Profile Gary J. Ussia
Send message
Joined: 21 Jun 13
Posts: 2
Credit: 10,795
RAC: 0

Message 59487 - Posted: 31 Jul 2013, 6:19:28 UTC - in response to Message 59478.

No errors. Glad it is downloaded automatically!

Thanks,

Gary

Profile BDDave
Avatar
Send message
Joined: 21 May 10
Posts: 17
Credit: 10,794,621
RAC: 14,533

Message 59516 - Posted: 4 Aug 2013, 13:56:27 UTC - in response to Message 59436.

Hi Jake,

FYI, I did receive several "Validation inconclusive MilkyWay@Home N-Body Simulation" on the v1.36.

http://milkyway.cs.rpi.edu/milkyway/results.php?userid=105340&offset=0&show_names=0&state=3&appid=7


Thank you!

BDDave


____________

Jake Bauer
Project developer
Project tester
Project scientist
Send message
Joined: 20 Aug 12
Posts: 59
Credit: 406,916
RAC: 2

Message 59528 - Posted: 6 Aug 2013, 17:56:11 UTC - in response to Message 59516.

Do you know if you were awarded credit?

This is a rare occurrence and something this group is looking into.

Richard Haselgrove
Send message
Joined: 4 Sep 12
Posts: 168
Credit: 190,899
RAC: 0

Message 59529 - Posted: 6 Aug 2013, 18:19:56 UTC - in response to Message 59528.
Last modified: 6 Aug 2013, 18:38:35 UTC

Do you know if you were awarded credit?

This is a rare occurrence and something this group is looking into.

On the contrary, it's something I see quite regularly - six from the last two days alone:

Validation inconclusive MilkyWay@Home N-Body Simulation tasks for computer 479865

Using standard BOINC terminology, it seems as if - after the task has been processed and reported - the validator randomly decides whether the host is 'reliable' or 'trusted' (not quite sure which applies here).

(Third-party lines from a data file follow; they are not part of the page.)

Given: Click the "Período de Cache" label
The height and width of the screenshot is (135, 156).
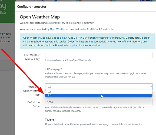Looking at the screenshot, I should pos(34,104).
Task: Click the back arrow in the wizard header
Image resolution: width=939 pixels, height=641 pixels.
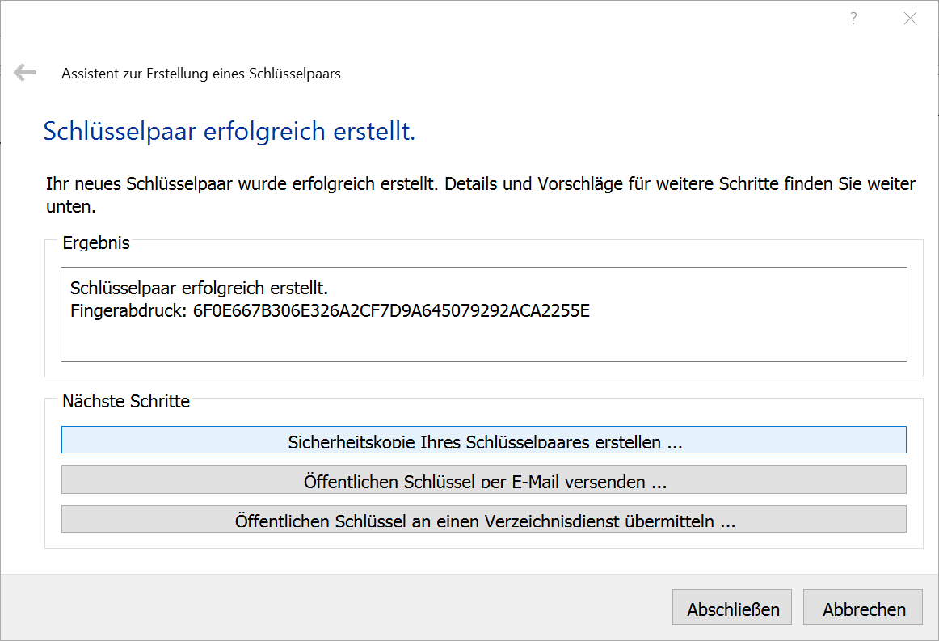Action: point(24,73)
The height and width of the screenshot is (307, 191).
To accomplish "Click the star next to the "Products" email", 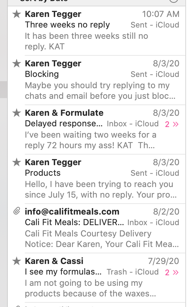I will point(17,162).
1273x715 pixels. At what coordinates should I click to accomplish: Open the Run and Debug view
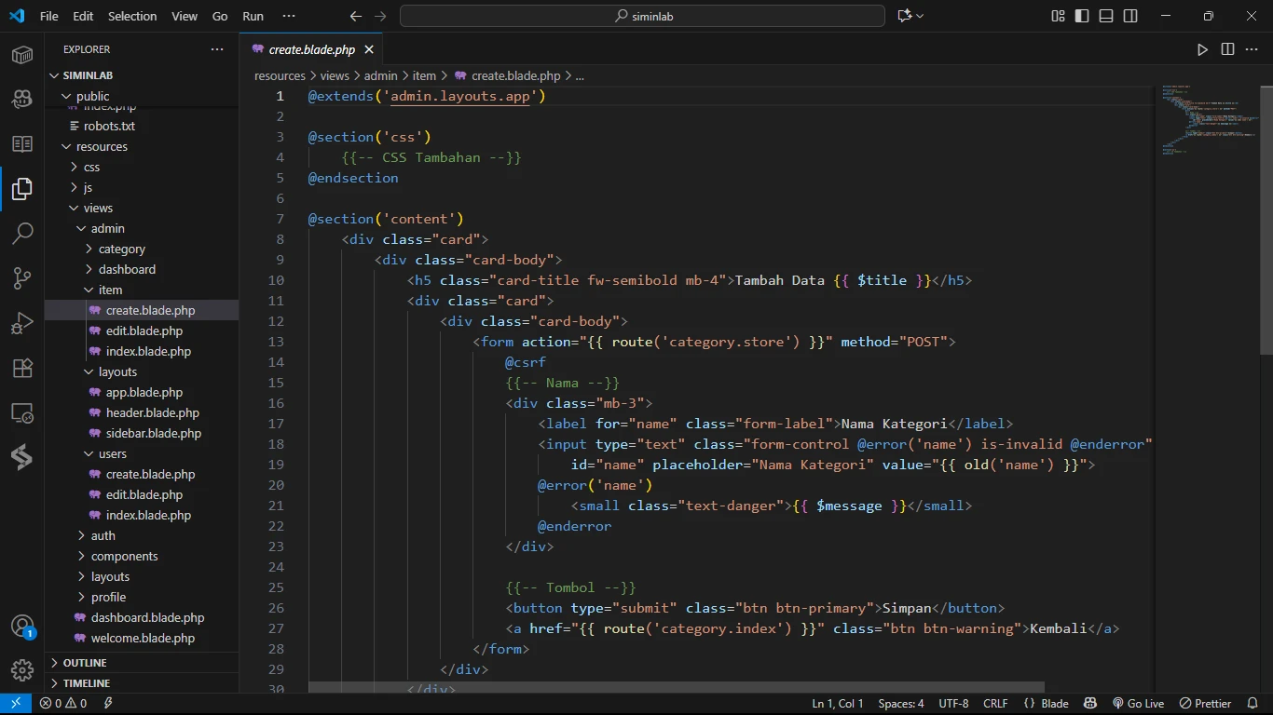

If the host is not reliable or trusted, a second replication is generated and sent out. And when that second copy is returned, it is invariably (in my experience) treated as unreliable as well, leading to a third replication being issued.

Only once the third copy is complete does true validation (a comparison of the results) take place, and tasks which pass the test are granted credit: see for example WU 408707072 (same host), where the three successive replicated tasks have all been granted credit.

Most BOINC projects either require every workunit to be replicated and the results compared, or none of them. Milkyway seems to have an unusual server configuration with optional validation.

Projects which require 100% validation usually send all replicated copies out at the same time - that saves a lot of time (and server storage space) when long-running tasks need to be compared: the serial implementation here has kept two of my inconclusives waiting since 30 July and 15 July respectively, while 'wingmates' (as we call them) slowly catch up.

Edit - it looks as if the schema you're using is Adaptive Replication.

Profile BDDave
Avatar
Send message
Joined: 21 May 10
Posts: 17
Credit: 10,794,621
RAC: 14,533

Message 59603 - Posted: 16 Aug 2013, 3:42:55 UTC - in response to Message 59529.

Hi Richard,

I've been monitoring what you have stated and it looks to be so. I'm now down to only 2 showing "Validation Inconclusive." Thanks for the feedback, I'm happy to see all is running smooth.

Get Cruchin'
BDDave
____________

Paul of TSBT
Send message
Joined: 3 Aug 13
Posts: 1
Credit: 11,441,394
RAC: 5,832

Message 59623 - Posted: 19 Aug 2013, 23:25:42 UTC

Hi,

New to Milkyway and its part of my teams current challenge but
I've tried to run a few units like this one;
ps_nbody_07_23_no_dark_2_1372784655_1072292_0

all six of them have errored out instantly with this message;
Stderr output

<core_client_version>7.0.64</core_client_version>
<![CDATA[
<message>
(unknown error) - exit code -1073741515 (0xc0000135)
</message>
]]>


Can you help, or do you need some more info.

Thanks in advance.

Paul

Bob Benson
Send message
Joined: 27 Jun 11
Posts: 4
Credit: 725,733
RAC: 2,242

Message 59665 - Posted: 25 Aug 2013, 16:49:30 UTC - in response to Message 59623.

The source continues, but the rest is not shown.